▸ Prompt
Extract every line from the lines below that contains the string "support", matching case exactly.

▸ Supplied data

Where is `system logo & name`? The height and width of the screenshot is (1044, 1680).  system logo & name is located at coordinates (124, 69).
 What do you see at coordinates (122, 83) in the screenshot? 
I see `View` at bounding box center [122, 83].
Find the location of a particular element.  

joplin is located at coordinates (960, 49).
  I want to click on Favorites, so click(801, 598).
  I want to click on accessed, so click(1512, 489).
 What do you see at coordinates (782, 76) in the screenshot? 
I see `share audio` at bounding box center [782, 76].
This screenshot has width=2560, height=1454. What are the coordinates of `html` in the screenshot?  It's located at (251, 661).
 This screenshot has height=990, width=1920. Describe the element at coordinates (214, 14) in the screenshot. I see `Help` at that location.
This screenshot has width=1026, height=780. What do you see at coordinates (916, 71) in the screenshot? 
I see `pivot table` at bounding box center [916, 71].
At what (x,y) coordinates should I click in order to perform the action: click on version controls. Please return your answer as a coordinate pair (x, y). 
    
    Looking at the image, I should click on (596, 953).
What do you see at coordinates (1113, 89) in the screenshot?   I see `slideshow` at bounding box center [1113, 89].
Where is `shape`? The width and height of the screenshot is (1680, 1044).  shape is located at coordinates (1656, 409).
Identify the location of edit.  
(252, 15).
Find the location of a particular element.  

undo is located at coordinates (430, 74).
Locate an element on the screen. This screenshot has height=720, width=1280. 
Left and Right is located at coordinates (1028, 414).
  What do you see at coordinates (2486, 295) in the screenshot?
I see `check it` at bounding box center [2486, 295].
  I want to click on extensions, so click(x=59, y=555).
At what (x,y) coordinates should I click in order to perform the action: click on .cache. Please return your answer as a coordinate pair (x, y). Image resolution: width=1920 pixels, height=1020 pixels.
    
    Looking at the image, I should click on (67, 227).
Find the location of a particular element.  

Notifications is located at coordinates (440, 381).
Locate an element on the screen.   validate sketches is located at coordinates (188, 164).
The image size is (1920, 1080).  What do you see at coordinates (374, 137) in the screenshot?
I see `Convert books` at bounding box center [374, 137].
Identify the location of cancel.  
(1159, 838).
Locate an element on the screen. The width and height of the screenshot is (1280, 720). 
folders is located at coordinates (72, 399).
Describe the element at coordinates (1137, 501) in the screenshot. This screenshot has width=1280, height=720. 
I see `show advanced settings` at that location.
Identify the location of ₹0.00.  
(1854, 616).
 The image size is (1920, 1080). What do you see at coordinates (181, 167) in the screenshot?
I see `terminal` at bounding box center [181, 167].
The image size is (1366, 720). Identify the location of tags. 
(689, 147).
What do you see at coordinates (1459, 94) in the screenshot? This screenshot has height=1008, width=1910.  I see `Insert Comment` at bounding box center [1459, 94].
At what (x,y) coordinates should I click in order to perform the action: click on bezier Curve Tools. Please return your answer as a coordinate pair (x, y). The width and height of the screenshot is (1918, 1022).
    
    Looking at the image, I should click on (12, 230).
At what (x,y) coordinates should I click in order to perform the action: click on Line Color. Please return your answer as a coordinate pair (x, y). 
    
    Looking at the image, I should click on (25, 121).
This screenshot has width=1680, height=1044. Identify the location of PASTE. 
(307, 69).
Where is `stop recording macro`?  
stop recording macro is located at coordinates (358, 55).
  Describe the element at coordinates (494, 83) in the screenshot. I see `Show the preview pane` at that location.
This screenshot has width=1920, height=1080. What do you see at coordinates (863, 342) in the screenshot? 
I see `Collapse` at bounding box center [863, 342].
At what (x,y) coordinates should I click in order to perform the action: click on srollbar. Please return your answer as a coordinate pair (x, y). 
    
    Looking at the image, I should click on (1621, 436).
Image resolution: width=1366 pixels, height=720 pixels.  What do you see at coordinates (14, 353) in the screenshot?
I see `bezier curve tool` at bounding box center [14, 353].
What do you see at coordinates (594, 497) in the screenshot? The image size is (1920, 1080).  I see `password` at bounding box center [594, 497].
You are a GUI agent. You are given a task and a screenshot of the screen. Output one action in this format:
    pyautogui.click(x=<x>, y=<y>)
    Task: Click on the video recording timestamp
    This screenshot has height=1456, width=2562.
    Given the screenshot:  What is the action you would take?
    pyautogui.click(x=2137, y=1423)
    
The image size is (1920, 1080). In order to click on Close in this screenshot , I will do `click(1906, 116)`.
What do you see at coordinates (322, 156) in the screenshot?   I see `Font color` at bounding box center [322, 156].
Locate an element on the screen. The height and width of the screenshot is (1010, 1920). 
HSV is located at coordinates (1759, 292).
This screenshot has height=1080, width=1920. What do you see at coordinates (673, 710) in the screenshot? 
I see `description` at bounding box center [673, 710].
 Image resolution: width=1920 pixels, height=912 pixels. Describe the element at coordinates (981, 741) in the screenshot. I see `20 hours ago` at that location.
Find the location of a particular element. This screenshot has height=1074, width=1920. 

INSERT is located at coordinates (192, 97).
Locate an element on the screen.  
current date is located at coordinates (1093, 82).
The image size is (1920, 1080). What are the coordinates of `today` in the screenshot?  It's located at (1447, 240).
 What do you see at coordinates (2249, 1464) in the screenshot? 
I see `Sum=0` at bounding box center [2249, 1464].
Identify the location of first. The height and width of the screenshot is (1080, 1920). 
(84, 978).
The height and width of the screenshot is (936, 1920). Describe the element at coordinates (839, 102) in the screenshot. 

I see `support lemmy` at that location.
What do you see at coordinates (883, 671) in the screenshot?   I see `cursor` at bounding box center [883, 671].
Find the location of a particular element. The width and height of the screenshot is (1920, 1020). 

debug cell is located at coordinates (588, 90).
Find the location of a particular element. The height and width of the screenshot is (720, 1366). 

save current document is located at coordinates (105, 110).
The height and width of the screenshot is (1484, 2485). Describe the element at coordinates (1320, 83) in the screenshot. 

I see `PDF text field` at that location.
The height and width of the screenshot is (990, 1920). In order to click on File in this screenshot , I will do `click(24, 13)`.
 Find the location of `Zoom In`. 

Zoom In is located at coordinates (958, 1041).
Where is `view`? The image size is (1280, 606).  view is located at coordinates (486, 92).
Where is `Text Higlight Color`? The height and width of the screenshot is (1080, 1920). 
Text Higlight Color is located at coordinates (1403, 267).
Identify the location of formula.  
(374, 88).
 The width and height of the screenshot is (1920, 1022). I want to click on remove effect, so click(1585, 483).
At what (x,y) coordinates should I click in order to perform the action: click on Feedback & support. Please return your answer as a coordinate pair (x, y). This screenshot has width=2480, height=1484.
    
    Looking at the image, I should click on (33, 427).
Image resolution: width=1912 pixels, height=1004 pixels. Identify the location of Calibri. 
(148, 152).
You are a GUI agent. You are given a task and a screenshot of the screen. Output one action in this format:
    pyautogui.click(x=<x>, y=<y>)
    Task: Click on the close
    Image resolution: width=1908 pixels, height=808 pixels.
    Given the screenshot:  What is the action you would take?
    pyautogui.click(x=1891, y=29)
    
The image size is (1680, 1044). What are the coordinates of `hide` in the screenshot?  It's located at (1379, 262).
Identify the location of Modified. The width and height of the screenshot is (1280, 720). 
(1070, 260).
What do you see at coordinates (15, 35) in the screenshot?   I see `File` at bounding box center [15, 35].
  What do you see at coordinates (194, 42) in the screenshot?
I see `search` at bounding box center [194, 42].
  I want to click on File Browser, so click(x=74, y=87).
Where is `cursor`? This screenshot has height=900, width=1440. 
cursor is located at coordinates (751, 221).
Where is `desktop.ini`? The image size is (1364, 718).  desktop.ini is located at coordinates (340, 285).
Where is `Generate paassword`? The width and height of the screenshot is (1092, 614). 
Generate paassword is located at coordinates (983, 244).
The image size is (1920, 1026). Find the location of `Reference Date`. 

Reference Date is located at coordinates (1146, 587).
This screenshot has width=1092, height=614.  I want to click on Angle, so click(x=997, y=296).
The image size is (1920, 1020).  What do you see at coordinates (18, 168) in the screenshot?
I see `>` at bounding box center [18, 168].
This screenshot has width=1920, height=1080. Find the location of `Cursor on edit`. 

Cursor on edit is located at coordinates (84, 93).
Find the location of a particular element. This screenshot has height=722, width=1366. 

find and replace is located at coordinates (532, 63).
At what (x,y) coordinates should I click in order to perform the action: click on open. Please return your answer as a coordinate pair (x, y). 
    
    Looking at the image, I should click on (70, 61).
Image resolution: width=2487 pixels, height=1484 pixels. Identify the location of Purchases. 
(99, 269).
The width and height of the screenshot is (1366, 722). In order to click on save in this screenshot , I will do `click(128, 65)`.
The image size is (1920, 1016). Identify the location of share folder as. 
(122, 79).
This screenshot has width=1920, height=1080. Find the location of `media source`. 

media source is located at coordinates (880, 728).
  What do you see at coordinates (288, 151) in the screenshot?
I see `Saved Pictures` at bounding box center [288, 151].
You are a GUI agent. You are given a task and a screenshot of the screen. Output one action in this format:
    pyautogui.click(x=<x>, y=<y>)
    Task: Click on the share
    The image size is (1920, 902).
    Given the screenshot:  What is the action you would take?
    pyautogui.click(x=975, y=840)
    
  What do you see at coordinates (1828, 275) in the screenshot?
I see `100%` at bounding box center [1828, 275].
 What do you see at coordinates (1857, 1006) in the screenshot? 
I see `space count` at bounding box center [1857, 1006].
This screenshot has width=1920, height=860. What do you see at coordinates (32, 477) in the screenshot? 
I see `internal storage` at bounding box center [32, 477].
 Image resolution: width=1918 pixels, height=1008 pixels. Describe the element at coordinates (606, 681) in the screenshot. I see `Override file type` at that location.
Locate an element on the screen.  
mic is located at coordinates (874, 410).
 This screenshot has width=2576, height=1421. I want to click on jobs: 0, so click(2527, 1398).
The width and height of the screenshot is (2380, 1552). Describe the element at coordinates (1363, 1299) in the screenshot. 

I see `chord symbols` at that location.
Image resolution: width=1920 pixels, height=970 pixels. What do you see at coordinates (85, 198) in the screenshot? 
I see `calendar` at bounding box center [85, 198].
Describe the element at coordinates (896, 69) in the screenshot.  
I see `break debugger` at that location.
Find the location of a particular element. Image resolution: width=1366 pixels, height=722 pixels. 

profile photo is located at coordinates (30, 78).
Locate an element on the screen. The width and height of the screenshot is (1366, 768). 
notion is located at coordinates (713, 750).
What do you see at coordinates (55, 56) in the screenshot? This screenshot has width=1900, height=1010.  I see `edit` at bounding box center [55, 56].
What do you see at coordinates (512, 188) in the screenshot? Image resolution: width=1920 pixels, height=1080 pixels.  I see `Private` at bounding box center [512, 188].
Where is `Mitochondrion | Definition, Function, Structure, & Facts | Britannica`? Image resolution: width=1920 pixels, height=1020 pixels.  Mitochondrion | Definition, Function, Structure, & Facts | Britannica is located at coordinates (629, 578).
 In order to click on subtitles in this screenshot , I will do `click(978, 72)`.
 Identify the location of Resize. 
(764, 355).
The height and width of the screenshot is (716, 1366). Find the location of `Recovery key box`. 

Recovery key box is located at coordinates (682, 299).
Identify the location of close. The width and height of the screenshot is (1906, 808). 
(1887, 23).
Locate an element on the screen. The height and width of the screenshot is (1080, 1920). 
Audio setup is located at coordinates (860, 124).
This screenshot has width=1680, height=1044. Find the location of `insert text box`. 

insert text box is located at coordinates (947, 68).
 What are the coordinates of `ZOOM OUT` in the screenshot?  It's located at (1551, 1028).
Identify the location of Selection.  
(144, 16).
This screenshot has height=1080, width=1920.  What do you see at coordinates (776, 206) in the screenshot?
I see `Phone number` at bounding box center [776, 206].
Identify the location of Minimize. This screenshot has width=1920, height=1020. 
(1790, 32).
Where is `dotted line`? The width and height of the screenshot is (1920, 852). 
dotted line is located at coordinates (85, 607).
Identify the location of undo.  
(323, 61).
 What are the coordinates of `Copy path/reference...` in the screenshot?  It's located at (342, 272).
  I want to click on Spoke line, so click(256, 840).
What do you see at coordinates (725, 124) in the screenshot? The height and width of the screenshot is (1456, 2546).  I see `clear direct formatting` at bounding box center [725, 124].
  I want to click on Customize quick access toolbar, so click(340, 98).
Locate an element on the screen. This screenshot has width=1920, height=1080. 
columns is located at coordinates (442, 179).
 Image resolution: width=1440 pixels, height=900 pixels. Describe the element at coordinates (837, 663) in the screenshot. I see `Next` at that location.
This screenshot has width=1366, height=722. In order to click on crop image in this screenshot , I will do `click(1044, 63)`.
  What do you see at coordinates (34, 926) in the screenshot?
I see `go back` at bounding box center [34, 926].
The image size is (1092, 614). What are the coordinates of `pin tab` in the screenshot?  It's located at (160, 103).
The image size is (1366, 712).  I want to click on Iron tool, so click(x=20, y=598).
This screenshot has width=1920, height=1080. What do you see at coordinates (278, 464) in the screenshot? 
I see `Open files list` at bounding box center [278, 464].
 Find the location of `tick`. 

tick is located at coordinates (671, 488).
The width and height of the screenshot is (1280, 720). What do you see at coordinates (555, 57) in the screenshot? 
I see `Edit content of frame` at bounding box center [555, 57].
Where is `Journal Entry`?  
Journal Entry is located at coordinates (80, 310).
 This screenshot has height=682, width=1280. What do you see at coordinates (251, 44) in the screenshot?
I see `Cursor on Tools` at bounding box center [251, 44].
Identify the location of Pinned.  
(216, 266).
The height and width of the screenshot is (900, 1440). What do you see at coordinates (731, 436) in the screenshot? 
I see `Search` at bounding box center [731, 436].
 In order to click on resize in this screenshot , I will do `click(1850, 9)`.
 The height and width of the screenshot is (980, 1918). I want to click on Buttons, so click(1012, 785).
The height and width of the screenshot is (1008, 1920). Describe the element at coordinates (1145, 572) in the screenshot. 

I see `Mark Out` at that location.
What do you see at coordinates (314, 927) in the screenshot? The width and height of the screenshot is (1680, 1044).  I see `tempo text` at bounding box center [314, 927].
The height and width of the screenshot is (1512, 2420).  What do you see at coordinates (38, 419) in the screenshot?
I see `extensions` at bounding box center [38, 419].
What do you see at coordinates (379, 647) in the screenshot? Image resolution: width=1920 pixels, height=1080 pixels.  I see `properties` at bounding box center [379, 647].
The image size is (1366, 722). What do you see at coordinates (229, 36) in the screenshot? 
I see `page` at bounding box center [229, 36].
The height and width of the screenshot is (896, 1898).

▸ Correct response
I see `support lemmy` at that location.
At what (x,y) coordinates should I click in order to perform the action: click on Feedback & support. Please return your answer as a coordinate pair (x, y). This screenshot has width=2480, height=1484.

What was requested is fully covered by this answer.